How To Run Fast In The Cold
Running shouldn't be seasonal activity- you should know how to run fast in the cold. Going out for a jog during February may seem daunting, but it will actually benefit you in the long run (no pun intended). A lot of people simply give up when the air becomes biting and snow falls on the ground. But don't despair. This guide will give you tips on how to run fast in the cold, so you can run all the year round:
- Clothing. You will still sweat a lot when you run fast in the cold, so don't wear so much that you will overheat. The first extra garment you should have is a long-sleeved, nylon shirt underneath a T-shirt. Next, you always want to be prepared with a pair of thin gloves. The wind during the winter is very raw, especially when you run against it. Another way to keep warm is to have a designated running hat. Finally, wear spandex or long pants under your shorts.
- Warm Up. The best way to get your body moving in the cold is to jump up and down while flicking your wrists. This will get the blood flowing and your muscles relaxed. Cold weather often makes muscles very tight.
- Breathe. Be very aware of how you are breathing while you run. You'll want to take short, quick breaths but it's much better to take slow, even ones, despite the frigid air.
- Run in Bike Lanes. A lot of time, sidewalks and driveways will be unplowed or wet. Avoid these obstacles by running on the side of the road. Remember to wear bright clothes.
- Longer Stride. Your stride is the distance between each foot as you run. To keep your legs from locking or getting stiff, make sure you're stretching your stride a little more than usual. That will help you run fast in the cold.
- Stretch Afterwards. This is the most important step when you want run fast in the cold. Your cold muscles will be more prone to tearing or other injury, so you have to keep them loose. You don't want them to get tight from the weather, because that will affect future runs.

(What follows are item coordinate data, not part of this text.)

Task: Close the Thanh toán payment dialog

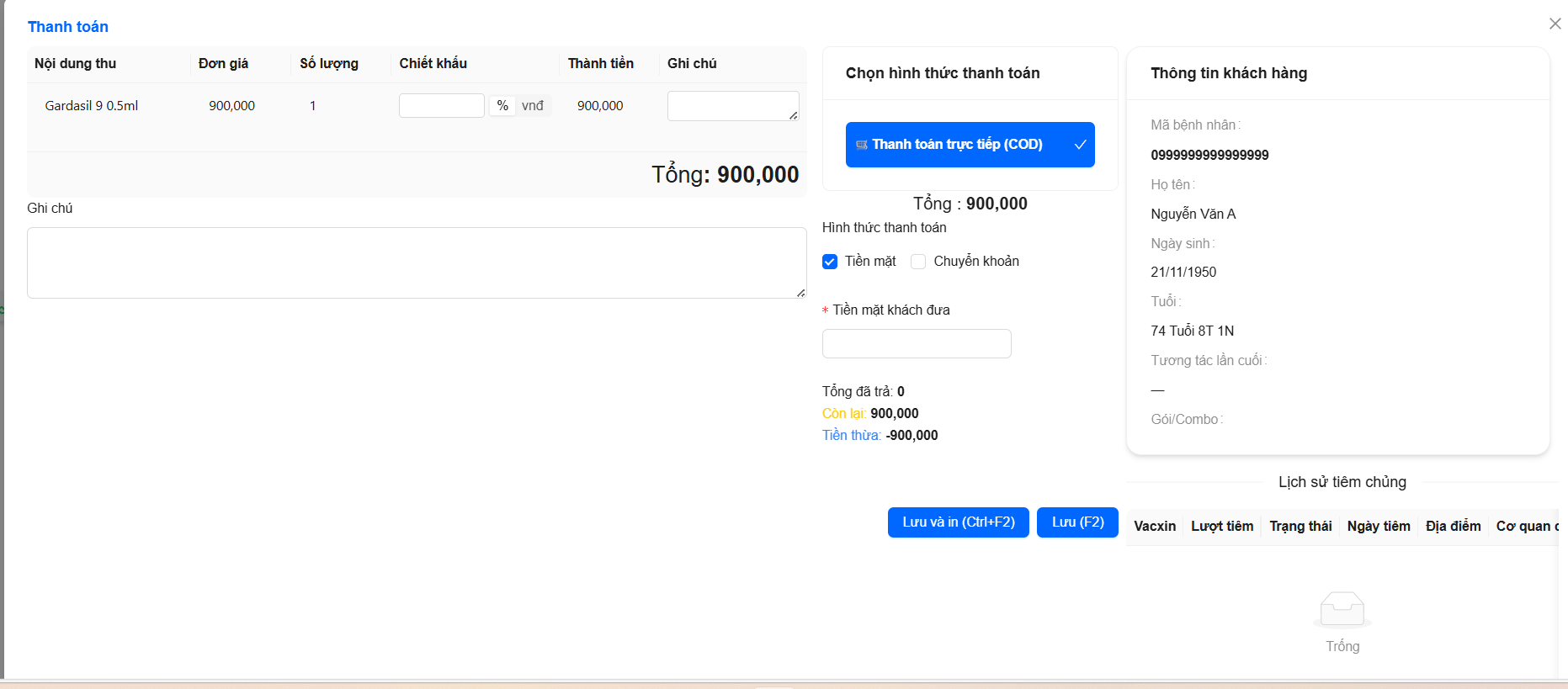Action: tap(1555, 24)
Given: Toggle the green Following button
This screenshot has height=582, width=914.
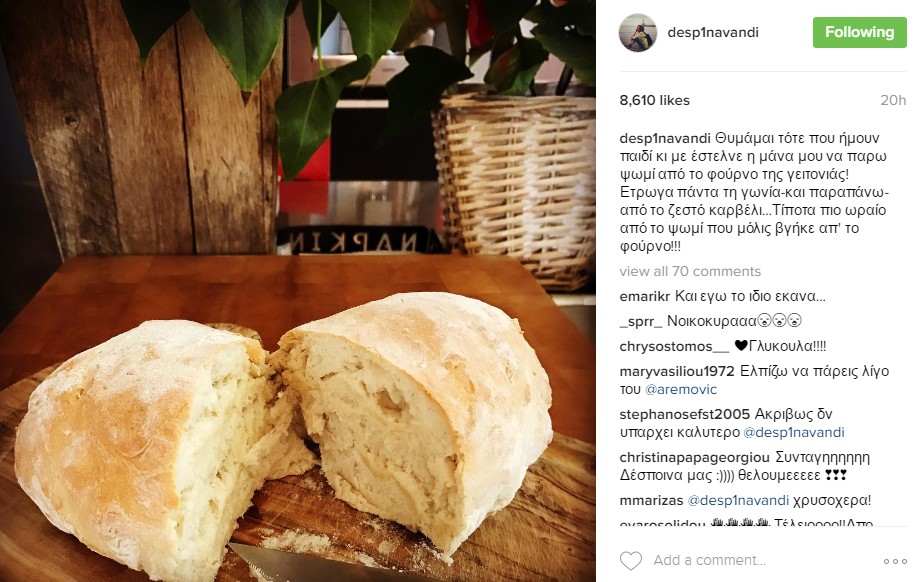Looking at the screenshot, I should point(859,32).
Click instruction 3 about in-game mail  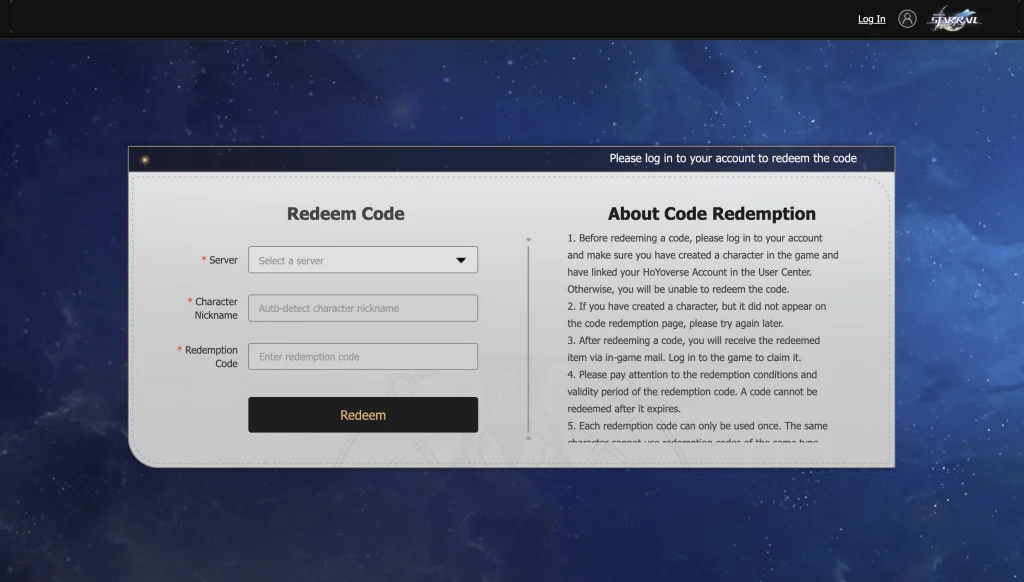(x=694, y=349)
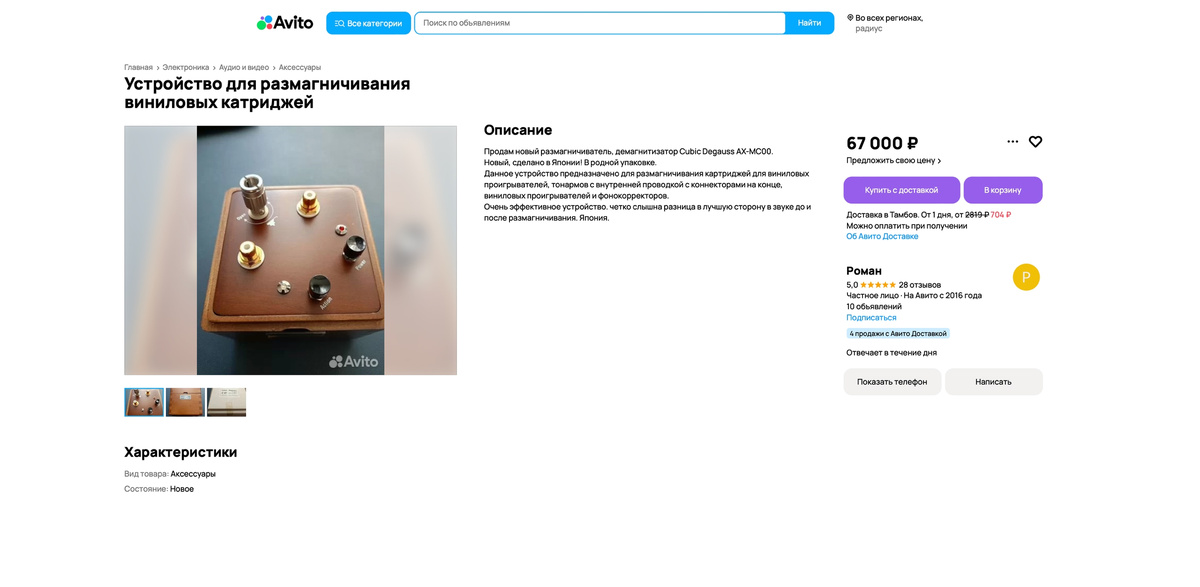Open the three-dots more options menu
This screenshot has width=1200, height=587.
coord(1012,142)
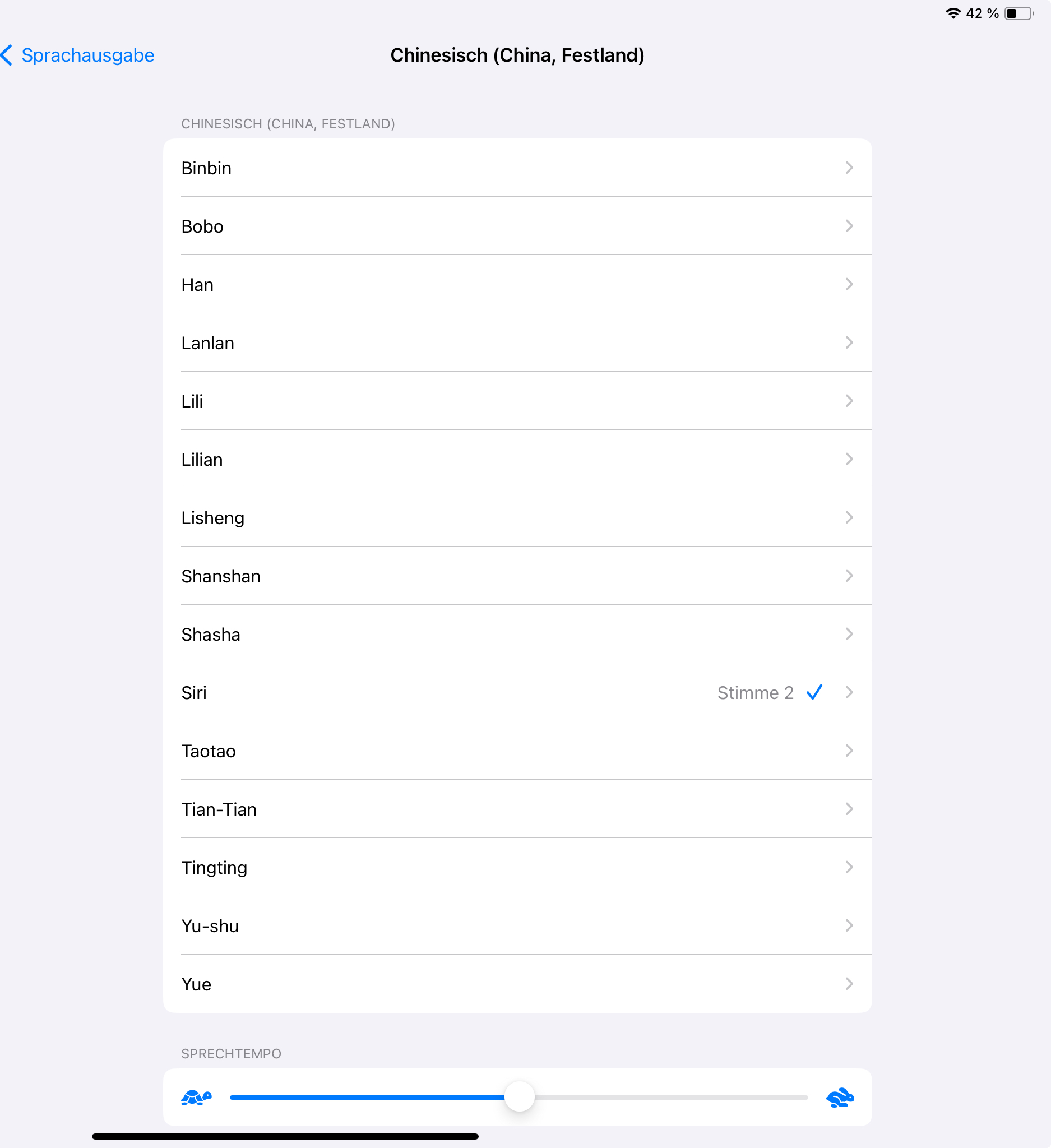Open the Yu-shu voice entry
Viewport: 1051px width, 1148px height.
pyautogui.click(x=517, y=925)
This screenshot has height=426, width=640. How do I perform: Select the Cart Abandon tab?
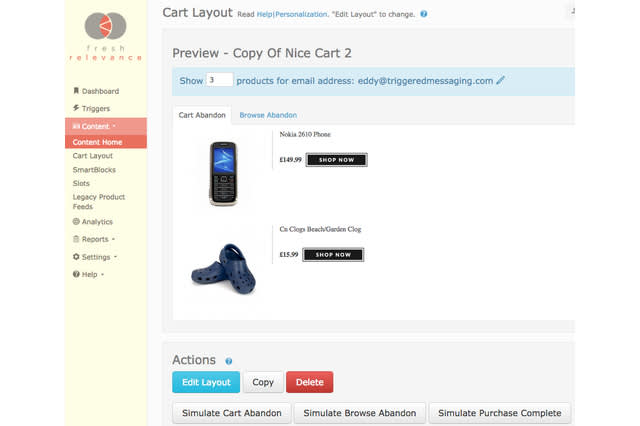point(201,116)
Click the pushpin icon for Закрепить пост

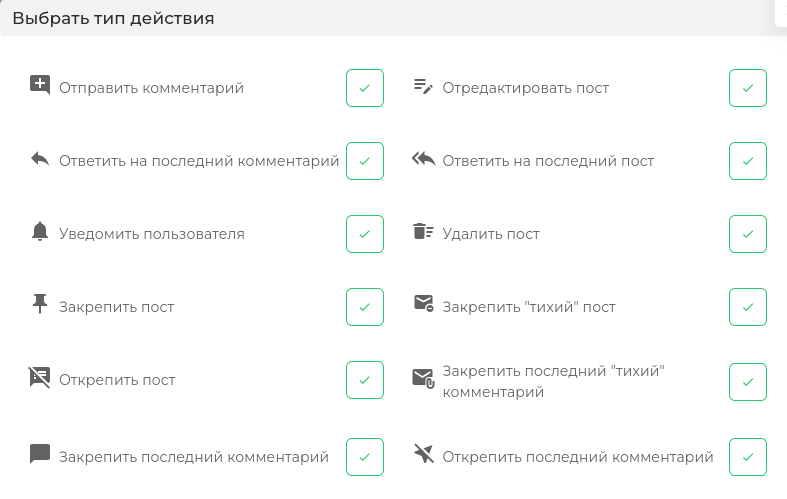coord(40,304)
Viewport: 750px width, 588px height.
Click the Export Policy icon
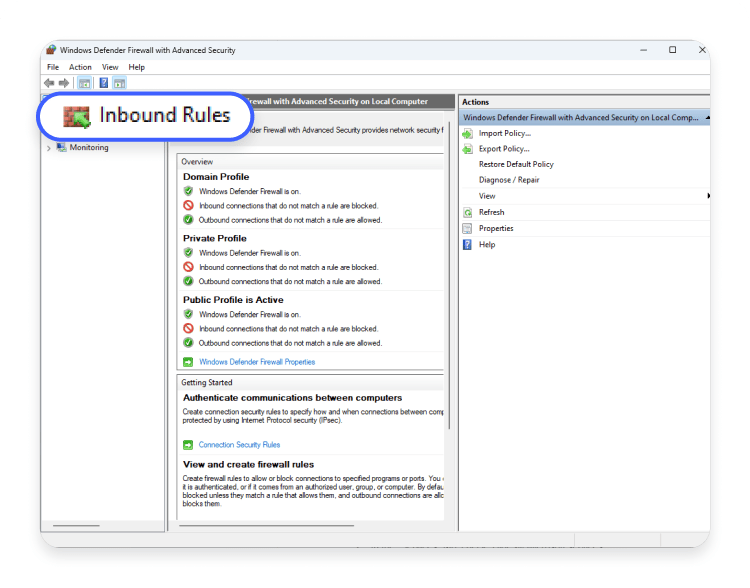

Once you get used to it, you may realize that going for a run in the cold is sometimes preferable to running in warmer weather. You don't run the risk of heavy humidity or burning sunlight. While factors in warmer weather are often external (such as overheating), running fast in the cold is largely internal. The key is to keep your muscles loose and your lungs in top shape. Cold air can really work your breathing capacity. Running fast in the cold may be difficult at first but, when you get used to it, you'll realize that it sure beats any treadmill.